About this exercise: Once the line containing "[Dormy Club] (349, 24)" is found in the entries below, restate it and each following line word for word, stopping after the line containing "Wish List (19, 2357)".

Supplied material:
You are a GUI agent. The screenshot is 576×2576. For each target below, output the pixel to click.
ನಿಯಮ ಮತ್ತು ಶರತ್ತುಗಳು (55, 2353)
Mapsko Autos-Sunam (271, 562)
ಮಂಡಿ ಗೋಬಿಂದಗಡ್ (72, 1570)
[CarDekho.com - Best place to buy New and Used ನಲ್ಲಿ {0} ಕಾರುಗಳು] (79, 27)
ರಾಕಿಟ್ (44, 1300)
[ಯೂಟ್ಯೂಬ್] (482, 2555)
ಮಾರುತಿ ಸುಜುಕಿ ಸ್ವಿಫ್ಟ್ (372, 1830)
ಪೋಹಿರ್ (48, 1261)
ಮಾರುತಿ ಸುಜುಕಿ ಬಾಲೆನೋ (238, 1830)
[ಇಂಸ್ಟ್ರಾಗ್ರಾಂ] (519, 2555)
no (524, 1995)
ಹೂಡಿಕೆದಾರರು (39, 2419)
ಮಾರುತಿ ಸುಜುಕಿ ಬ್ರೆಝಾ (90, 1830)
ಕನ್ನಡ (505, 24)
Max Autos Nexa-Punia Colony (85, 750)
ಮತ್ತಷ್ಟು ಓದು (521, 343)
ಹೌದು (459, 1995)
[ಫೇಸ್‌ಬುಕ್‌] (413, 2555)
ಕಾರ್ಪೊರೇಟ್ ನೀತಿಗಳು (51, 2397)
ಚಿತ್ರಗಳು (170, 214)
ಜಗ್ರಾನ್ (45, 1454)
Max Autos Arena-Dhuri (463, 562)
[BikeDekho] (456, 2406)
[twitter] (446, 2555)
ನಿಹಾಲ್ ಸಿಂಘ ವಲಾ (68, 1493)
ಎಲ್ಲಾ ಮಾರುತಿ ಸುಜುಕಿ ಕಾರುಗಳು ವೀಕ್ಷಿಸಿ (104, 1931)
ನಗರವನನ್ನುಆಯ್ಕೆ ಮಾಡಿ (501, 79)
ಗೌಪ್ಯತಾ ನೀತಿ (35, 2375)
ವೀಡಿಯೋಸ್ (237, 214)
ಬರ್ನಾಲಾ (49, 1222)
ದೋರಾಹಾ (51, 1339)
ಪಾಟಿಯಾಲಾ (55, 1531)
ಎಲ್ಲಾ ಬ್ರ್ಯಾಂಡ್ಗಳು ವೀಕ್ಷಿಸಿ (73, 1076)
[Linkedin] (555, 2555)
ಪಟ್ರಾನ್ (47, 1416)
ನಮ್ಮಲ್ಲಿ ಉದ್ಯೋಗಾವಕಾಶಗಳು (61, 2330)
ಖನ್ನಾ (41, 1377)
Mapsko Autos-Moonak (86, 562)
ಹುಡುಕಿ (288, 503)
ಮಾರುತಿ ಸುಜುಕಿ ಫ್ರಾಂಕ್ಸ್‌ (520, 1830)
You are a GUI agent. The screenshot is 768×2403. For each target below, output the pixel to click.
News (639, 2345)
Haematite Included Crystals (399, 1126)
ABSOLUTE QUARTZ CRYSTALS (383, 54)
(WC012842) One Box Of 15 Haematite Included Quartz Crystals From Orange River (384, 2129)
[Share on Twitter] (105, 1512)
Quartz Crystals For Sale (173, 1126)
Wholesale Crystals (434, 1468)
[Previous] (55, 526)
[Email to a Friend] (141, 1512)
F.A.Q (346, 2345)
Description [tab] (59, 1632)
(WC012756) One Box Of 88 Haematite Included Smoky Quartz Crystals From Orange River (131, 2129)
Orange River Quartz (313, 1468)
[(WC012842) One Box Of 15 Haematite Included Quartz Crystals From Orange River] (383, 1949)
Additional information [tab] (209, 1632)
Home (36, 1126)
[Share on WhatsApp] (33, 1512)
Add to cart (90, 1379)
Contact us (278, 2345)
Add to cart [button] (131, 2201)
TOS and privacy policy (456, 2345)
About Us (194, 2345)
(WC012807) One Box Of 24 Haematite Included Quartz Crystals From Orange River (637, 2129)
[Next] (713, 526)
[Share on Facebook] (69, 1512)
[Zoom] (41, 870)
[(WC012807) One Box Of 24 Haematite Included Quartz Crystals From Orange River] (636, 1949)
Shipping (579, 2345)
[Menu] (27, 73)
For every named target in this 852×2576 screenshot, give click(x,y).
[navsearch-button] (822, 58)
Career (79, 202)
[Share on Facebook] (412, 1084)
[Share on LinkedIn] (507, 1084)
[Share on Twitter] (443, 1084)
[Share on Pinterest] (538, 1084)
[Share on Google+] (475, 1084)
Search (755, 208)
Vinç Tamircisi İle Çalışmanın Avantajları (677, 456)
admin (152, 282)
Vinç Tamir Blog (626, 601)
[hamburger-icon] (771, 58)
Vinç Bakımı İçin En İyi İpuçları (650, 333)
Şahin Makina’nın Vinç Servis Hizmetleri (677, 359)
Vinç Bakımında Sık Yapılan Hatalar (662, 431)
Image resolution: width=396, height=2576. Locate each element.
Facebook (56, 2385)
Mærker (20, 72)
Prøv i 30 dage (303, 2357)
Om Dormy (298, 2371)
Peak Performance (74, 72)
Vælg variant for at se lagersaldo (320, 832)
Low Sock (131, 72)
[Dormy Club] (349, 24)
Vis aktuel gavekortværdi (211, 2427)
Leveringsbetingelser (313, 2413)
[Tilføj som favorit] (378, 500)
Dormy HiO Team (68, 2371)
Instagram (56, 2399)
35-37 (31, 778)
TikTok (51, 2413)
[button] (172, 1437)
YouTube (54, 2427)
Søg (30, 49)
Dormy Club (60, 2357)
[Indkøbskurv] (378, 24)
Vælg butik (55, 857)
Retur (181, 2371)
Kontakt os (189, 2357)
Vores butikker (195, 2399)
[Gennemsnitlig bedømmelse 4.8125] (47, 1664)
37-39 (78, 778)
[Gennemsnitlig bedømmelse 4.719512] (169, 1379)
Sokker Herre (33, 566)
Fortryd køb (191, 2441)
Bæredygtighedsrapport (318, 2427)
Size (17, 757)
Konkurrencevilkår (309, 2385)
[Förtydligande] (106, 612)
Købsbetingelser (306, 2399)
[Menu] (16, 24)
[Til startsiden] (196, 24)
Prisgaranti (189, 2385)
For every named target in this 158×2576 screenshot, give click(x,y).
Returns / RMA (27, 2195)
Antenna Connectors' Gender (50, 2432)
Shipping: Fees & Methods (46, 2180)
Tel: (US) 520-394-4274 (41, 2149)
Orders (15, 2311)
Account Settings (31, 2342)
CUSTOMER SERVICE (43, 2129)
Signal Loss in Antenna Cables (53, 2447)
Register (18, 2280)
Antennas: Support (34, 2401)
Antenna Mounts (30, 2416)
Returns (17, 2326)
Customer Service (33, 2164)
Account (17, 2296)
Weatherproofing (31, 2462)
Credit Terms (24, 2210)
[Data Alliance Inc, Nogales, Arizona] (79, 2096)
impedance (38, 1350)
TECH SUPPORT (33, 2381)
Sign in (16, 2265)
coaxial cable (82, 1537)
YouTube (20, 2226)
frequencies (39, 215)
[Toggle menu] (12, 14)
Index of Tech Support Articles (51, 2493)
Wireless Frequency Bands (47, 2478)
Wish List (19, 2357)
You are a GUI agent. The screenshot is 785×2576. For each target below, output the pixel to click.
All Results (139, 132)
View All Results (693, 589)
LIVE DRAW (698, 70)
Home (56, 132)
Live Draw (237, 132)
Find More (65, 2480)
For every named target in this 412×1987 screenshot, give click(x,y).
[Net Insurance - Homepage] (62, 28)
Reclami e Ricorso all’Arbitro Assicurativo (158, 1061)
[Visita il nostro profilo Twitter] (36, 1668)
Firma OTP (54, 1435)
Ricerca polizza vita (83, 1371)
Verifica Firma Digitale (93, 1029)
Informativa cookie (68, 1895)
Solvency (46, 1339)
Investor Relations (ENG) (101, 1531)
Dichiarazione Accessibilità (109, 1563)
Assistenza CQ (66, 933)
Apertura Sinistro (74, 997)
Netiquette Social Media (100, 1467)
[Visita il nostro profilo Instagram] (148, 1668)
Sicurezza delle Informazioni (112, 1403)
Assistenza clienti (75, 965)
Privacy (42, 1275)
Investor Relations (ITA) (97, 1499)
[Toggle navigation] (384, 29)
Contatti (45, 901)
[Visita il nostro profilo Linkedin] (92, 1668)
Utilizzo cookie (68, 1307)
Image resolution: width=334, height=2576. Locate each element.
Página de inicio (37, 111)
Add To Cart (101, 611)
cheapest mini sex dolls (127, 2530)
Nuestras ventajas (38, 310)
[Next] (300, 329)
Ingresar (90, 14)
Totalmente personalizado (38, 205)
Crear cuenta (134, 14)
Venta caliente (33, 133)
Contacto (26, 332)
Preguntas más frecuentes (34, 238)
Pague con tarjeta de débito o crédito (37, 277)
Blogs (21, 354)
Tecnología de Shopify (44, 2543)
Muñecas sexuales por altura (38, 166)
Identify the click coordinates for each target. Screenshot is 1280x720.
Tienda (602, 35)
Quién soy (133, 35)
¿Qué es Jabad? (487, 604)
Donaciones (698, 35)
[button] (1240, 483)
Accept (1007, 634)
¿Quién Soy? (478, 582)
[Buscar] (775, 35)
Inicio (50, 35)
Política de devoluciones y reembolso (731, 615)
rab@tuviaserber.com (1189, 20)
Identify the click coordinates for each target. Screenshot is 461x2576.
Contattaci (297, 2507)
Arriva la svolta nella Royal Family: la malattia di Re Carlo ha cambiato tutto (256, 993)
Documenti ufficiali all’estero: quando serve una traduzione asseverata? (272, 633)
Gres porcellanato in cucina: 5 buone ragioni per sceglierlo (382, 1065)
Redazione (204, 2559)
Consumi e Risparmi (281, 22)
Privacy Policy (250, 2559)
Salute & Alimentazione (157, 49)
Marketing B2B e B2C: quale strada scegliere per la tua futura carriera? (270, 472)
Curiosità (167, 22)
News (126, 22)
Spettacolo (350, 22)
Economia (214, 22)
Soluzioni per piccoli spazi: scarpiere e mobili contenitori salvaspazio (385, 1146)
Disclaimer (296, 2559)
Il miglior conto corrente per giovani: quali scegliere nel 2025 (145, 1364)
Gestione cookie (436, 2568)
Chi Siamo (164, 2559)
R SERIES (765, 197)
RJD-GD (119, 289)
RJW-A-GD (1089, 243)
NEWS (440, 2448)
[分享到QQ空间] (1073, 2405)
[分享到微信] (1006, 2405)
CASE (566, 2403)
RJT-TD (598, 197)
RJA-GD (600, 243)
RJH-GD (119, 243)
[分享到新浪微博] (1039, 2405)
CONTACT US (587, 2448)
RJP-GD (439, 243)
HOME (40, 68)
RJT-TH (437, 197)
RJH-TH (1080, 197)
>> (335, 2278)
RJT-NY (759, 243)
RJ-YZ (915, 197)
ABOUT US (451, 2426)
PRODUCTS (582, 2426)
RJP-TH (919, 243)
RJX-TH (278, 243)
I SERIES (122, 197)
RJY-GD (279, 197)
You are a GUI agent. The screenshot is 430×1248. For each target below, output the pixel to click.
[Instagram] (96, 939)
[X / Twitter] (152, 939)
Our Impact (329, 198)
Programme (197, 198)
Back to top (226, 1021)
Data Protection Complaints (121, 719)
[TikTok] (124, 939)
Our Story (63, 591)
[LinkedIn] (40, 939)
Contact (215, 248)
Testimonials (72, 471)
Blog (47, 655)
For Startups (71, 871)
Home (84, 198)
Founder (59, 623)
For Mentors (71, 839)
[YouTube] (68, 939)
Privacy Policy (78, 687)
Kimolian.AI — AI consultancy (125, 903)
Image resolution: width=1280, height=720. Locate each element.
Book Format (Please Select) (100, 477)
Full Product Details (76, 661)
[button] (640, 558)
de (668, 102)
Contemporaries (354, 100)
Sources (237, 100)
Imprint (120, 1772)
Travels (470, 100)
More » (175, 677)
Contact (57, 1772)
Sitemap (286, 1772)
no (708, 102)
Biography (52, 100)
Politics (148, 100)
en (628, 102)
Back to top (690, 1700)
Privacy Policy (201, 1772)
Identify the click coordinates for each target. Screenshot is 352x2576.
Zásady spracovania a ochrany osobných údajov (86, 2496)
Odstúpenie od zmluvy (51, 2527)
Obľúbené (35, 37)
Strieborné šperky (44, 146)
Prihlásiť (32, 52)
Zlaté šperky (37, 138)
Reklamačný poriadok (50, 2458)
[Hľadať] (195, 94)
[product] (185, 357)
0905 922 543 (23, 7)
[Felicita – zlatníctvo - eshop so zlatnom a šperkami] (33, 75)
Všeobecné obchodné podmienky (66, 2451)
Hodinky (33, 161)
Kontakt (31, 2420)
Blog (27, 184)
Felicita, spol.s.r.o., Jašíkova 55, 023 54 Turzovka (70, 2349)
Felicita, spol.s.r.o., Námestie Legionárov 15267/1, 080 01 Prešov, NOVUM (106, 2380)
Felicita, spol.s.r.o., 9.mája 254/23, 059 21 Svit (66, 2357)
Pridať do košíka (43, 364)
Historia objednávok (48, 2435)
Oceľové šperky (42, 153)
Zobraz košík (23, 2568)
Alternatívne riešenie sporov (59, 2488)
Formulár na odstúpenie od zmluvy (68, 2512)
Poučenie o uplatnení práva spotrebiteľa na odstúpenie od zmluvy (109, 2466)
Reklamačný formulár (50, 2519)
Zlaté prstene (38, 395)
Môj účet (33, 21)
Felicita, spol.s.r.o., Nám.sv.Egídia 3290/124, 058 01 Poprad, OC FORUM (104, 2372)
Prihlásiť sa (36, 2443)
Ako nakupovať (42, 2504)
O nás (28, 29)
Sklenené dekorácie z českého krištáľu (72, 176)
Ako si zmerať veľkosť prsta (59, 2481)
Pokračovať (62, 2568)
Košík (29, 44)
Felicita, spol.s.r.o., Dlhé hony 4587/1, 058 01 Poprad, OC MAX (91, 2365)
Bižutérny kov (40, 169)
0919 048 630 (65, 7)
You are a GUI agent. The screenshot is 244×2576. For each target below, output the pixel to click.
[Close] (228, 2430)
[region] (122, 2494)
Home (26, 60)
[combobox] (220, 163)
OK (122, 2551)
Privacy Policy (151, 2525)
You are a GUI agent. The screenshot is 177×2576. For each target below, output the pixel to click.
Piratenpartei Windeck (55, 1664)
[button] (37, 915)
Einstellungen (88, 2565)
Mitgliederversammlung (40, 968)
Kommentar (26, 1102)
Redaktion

Exercise answer:
[Dormy Club] (349, 24)
Vis aktuel gavekortværdi (211, 2427)
Leveringsbetingelser (313, 2413)
[Tilføj som favorit] (378, 500)
Dormy HiO Team (68, 2371)
Instagram (56, 2399)
35-37 (31, 778)
TikTok (51, 2413)
[button] (172, 1437)
YouTube (54, 2427)
Søg (30, 49)
Dormy Club (60, 2357)
[Indkøbskurv] (378, 24)
Vælg butik (55, 857)
Retur (181, 2371)
Kontakt os (189, 2357)
Vores butikker (195, 2399)
[Gennemsnitlig bedømmelse 4.8125] (47, 1664)
37-39 (78, 778)
[Gennemsnitlig bedømmelse 4.719512] (169, 1379)
Sokker Herre (33, 566)
Fortryd køb (191, 2441)
Bæredygtighedsrapport (318, 2427)
Size (17, 757)
Konkurrencevilkår (309, 2385)
[Förtydligande] (106, 612)
Købsbetingelser (306, 2399)
[Menu] (16, 24)
[Til startsiden] (196, 24)
Prisgaranti (189, 2385)
For every named target in this 158×2576 screenshot, give click(x,y).
Returns / RMA (27, 2195)
Antenna Connectors' Gender (50, 2432)
Shipping: Fees & Methods (46, 2180)
Tel: (US) 520-394-4274 (41, 2149)
Orders (15, 2311)
Account Settings (31, 2342)
CUSTOMER SERVICE (43, 2129)
Signal Loss in Antenna Cables (53, 2447)
Register (18, 2280)
Antennas: Support (34, 2401)
Antenna Mounts (30, 2416)
Returns (17, 2326)
Customer Service (33, 2164)
Account (17, 2296)
Weatherproofing (31, 2462)
Credit Terms (24, 2210)
[Data Alliance Inc, Nogales, Arizona] (79, 2096)
impedance (38, 1350)
TECH SUPPORT (33, 2381)
Sign in (16, 2265)
coaxial cable (82, 1537)
YouTube (20, 2226)
frequencies (39, 215)
[Toggle menu] (12, 14)
Index of Tech Support Articles (51, 2493)
Wireless Frequency Bands (47, 2478)
Wish List (19, 2357)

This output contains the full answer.